El jefe de Estado abogó también por trabajar en forma mancomunada para “recuperar a nuestros jóvenes de la adicción” y señaló la importancia de que en esa tarea se involucren “las familias, las organizaciones, las instituciones religiosas y los líderes barriales”.

Enfatizó que los resultados “nos tienen que llenar de esperanza” y puso de relieve que el combate contra el crimen organizado “genera futuro, esperanza y oportunidades diferentes para todos los argentinos”.

Macri formuló estas declaraciones en una planta industrial ubicada dentro del aeropuerto internacional de Ezeiza, donde participó junto a la ministro de Seguridad de la Nación, Patricia Bullrich, del acto de incineración de 15 mil kilos de estupefacientes.

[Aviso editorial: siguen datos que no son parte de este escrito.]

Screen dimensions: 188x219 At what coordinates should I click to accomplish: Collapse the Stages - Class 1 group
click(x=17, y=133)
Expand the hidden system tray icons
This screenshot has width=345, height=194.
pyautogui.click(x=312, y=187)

Puso de relieve que simultáneamente se realizaron quemas en las provincias de Santa Fe, Corrientes, Salta y Misiones, por un total de 60 mil toneladas de droga “que no van llegar a contaminar a nuestro jóvenes ni a seguir arruinando más familias”.

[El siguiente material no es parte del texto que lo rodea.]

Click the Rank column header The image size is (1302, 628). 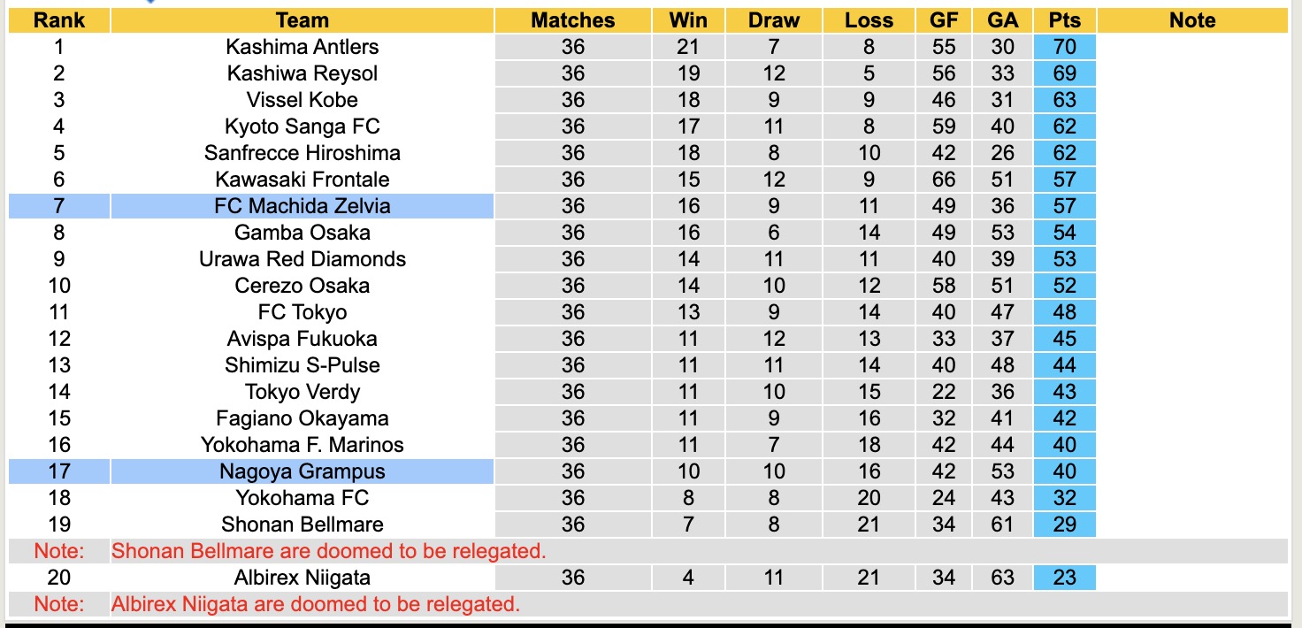[x=59, y=20]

Subrayó que “trabajando juntos como estamos haciendo, la Policía Federal con las provinciales, los argentinos somos capaces de hacer grandes cosas”.

El presidente se reunió previamente con Eva Maciel y Ricardo Dolz, padres de Alan, el agente de la División Operaciones Federales de la Superintendencia de Drogas Peligrosas asesinado en abril del año pasado mientras realizaba tareas encubiertas contra el accionar del narcotráfico en el partido bonaerense de San Martín.

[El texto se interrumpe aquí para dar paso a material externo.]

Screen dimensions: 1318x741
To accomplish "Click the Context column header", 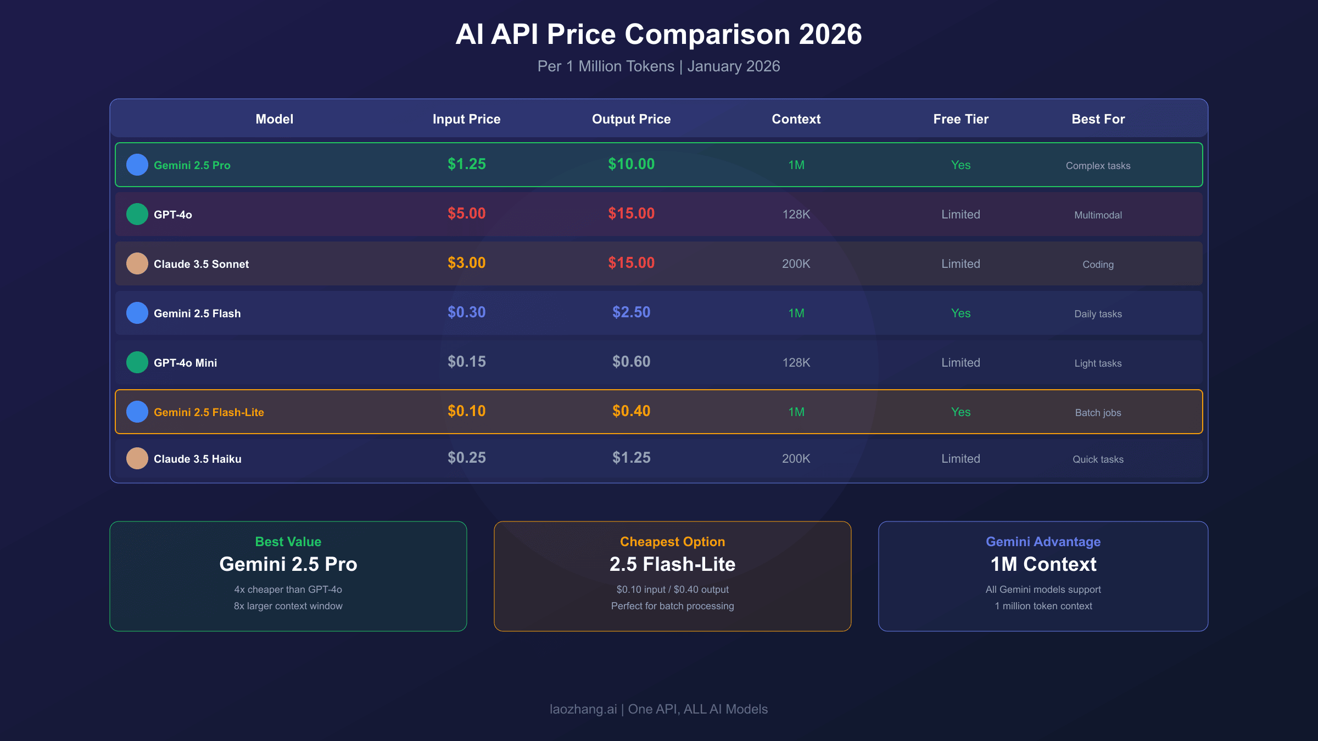I will coord(796,119).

“Esta quema es en homenaje a Alan, a su coraje, a su vocación de servicio y también a todos los que hoy, momento a momento, día a día, están dando la batalla en forma anónima”, dijo. “Porque queremos que los argentinos vivan en paz. No queremos más barrios dominados por bandas”, remarcó.

Sostuvo que “si desbaratamos una banda, serán menos jóvenes atrapados en la adicción, perdiendo las capacidades de soñar y de crecer, de prepararse para hacer un aporte importante a esta Argentina que estamos construyendo”.

Macri dijo que es trascendental librar ese combate, “que no es fácil y lo sabíamos desde el principio”, porque “lamentablemente durante muchos años estas organizaciones mafiosas se fortalecieron ante gobiernos que miraban hacia otro lado”.

“Pero desde el primer día nosotros asumimos el compromiso de dar esta batalla y lo estamos haciendo porque creemos que esto es fundamental para la libertad de cada uno de los argentinos”, enfatizó.

Señaló que por “el miedo que meten estas organizaciones, desde el efecto que genera la droga en las familias argentinas, lo que perdemos primariamente es, justamente, la libertad” y al mismo tiempo provoca “padres desesperados”.

El presidente felicitó a las fuerzas de seguridad por la tarea que llevan adelante contra el narcotráfico y afirmó que “tienen todo el apoyo, el respeto y el afecto de los argentinos”.

En tanto, la ministro Bullrich resaltó que cuando culminan los procesos legales “queremos que la droga secuestrada se queme inmediatamente y no permanezca guardada en ninguna dependencia judicial o de las fuerzas de seguridad”.

“Este es el segundo paso de la credibilidad en este proceso que llevamos adelante en la lucha fuerte contra el narcotráfico”, señaló.

Dijo que “muchas veces la gente nos pregunta qué es lo que se hace con los estupefacientes que secuestramos y hoy les estamos mostrando que droga que se incauta, droga que se destruye”.

Asistieron también al procedimiento los titulares de Gendarmería Nacional, Gerardo Otero; Policía Federal, Néstor Roncaglia; Policía de Seguridad Aeroportuaria, Alejandro Itzcovich; y de la Prefectura Naval Argentina, Eduardo Scarzello.

En total, se incineraron 14.807,06 kilos de marihuana y 133,64 kilos de cocaína, incautadas por personal de Policía Federal, Seguridad Aeroportuaria y Gendarmería. A su vez, en la provincia de Salta fueron quemados 410 mil kilos; en Misiones, 10.400; en Corrientes, 21 mil; y en Santa Fe, 2500 kilos.